Lurie, who gave Chip Kelly final say on all personnel decisions over former general manager Howie Roseman this offseason, was quizzed on all things Eagles.

It was the first time he discussed the front office maneuvers, as well as sending star running back LeSean McCoy to Buffalo and starting quarterback Nick Foles to St. Louis.

”I’ve lived through a lot of division championships, a lot of playoff appearances, a lot of final four appearances,” Lurie said. ”But our goal is further than that. We want to deliver a Super Bowl.

”It’s very difficult to get from good to great. It’s a gamble to go from good to great because you could go from good to mediocre with changes. Chip had a vision of how we could get from good to great.”

That vision is what Kelly brought to Philadelphia from Oregon in 2013. He so trusts his system, particularly on offense, that Kelly believes it is essential to find players who fit it.

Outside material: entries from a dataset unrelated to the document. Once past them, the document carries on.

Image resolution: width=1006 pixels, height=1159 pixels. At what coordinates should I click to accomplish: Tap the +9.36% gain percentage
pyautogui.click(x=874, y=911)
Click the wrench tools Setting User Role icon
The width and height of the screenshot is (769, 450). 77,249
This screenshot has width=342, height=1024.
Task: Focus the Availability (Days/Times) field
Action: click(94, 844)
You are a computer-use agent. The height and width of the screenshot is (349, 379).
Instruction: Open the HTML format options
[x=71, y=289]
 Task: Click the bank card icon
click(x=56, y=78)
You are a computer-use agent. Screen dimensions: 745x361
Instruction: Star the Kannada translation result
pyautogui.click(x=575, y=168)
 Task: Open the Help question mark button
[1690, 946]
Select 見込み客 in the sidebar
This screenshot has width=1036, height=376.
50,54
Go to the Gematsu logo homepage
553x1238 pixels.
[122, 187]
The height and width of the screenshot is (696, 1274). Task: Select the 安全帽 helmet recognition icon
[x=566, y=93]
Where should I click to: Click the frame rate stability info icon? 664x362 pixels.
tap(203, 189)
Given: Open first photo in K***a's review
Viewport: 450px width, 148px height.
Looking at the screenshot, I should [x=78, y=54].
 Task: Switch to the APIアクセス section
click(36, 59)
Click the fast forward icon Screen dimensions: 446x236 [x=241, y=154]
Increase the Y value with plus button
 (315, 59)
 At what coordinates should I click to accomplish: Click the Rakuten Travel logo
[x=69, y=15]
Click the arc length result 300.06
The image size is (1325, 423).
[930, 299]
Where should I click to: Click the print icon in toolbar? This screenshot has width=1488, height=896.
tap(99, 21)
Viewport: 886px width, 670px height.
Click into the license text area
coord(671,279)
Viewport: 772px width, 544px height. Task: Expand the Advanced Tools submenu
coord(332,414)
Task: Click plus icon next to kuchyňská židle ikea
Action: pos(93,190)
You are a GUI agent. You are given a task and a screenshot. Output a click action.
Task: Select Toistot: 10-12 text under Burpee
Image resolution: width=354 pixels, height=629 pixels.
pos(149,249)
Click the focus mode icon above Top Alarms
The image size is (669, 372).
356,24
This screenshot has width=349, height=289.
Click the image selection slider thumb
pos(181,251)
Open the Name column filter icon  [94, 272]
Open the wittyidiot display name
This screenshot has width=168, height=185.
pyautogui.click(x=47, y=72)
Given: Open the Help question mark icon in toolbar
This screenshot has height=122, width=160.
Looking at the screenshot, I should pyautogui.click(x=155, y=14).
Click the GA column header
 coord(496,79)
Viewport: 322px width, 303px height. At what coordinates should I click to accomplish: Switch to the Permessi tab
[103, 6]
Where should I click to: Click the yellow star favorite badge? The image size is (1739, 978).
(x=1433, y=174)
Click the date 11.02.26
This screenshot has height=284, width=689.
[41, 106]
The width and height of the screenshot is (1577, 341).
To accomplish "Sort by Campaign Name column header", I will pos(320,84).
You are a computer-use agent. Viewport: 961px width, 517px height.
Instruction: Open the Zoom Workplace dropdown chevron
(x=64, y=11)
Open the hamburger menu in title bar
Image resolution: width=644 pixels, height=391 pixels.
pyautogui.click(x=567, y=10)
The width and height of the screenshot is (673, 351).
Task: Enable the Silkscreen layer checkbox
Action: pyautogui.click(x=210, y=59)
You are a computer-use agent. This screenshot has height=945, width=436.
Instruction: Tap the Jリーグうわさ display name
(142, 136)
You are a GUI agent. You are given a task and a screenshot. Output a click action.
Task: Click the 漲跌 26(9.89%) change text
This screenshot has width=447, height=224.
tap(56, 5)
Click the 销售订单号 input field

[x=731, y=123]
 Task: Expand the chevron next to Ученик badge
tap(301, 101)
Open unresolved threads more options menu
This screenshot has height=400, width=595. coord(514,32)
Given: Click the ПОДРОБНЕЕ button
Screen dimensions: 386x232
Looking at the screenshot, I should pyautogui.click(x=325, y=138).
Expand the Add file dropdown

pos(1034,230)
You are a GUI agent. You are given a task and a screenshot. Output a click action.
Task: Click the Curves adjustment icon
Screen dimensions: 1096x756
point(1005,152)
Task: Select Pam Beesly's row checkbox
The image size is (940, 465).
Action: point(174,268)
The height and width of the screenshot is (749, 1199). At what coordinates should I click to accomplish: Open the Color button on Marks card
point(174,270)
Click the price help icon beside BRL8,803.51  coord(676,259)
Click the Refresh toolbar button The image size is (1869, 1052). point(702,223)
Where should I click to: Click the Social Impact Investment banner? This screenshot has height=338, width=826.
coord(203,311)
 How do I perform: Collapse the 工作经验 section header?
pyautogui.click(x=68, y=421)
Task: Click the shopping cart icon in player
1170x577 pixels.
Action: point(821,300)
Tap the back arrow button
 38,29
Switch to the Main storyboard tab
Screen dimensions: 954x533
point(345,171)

Despite two stellar seasons under Kelly, McCoy was not that guy. He’s also cut receiver DeSean Jackson last year, let wideout Jeremy Maclin leave as a free agent, and sent Foles to the Rams for Sam Bradford, the top overall pick in the 2010 draft, but a real gamble because of his injury history.

Bradford didn’t play last season because of his second straight torn left ACL. And the linebacker acquired from Buffalo for McCoy, Kiko Alonso, also was out in 2014 with a left knee injury.

Of course, Lurie also opened the vaults for Offensive Player of the Year DeMarco Murray to replace McCoy in the backfield.

Lurie clearly is all-in on Kelly and the maneuvering.

”LeSean McCoy is a great running back, the all-time franchise leader,” Lurie said. ”A great guy in every way. But for (Kelly) to maximize his power spread offense, he always admired the one-cut runners.”

Kelly, who will talk to the media today when NFC coaches are available, said after the McCoy trade that money was the biggest factor. Lurie indicated otherwise Tuesday.

”You’ve got to let a coach try to bring in the players that fit best what he’s all about, to maximize what he’s trying to accomplish,” Lurie said.

As for a power struggle between Kelly and Roseman, Lurie praised the former GM as a team player who is ”selfless” and only wants what is best for the organization.

When Kelly determined that having power over personnel needed to be in the coach’s repertoire, Lurie didn’t hesitate to provide it.

”After thinking about it, I just felt the best way to align ourselves was to try to do this in a relatively rational, seamless way, with Chip taking over scouting and integrating into every aspect of the operation,” Lurie said. ”There was a vision that I wanted to support. That was all my call. In order to maximize Chip, this was the best way to go.”

While the McCoy deal happened quickly – new Bills coach Rex Ryan said earlier in the day it took about 30 minutes to complete – Kelly had his eye on Bradford for a long while.

Indeed, Lurie and Kelly discussed acquiring the expensive (just under $13 million in 2015) and oft-injured quarterback for weeks.

Why take that risk? Because, Lurie said, the Eagles believe Bradford is that rarity you must have to win in today’s NFL.

”The only model that correlates with big success in the NFL is having a Hall of Fame franchise quarterback,” Lurie said. ”You can put any system around that quarterback and you can rationalize that structure whether it’s the structure the Patriots have, Seattle has.

”It’s so hard to get a franchise quarterback. It sets the ceiling on what you can be as a team. Do you want to take gambles or not?”

Obviously, Kelly and Lurie aren’t afraid of doing so.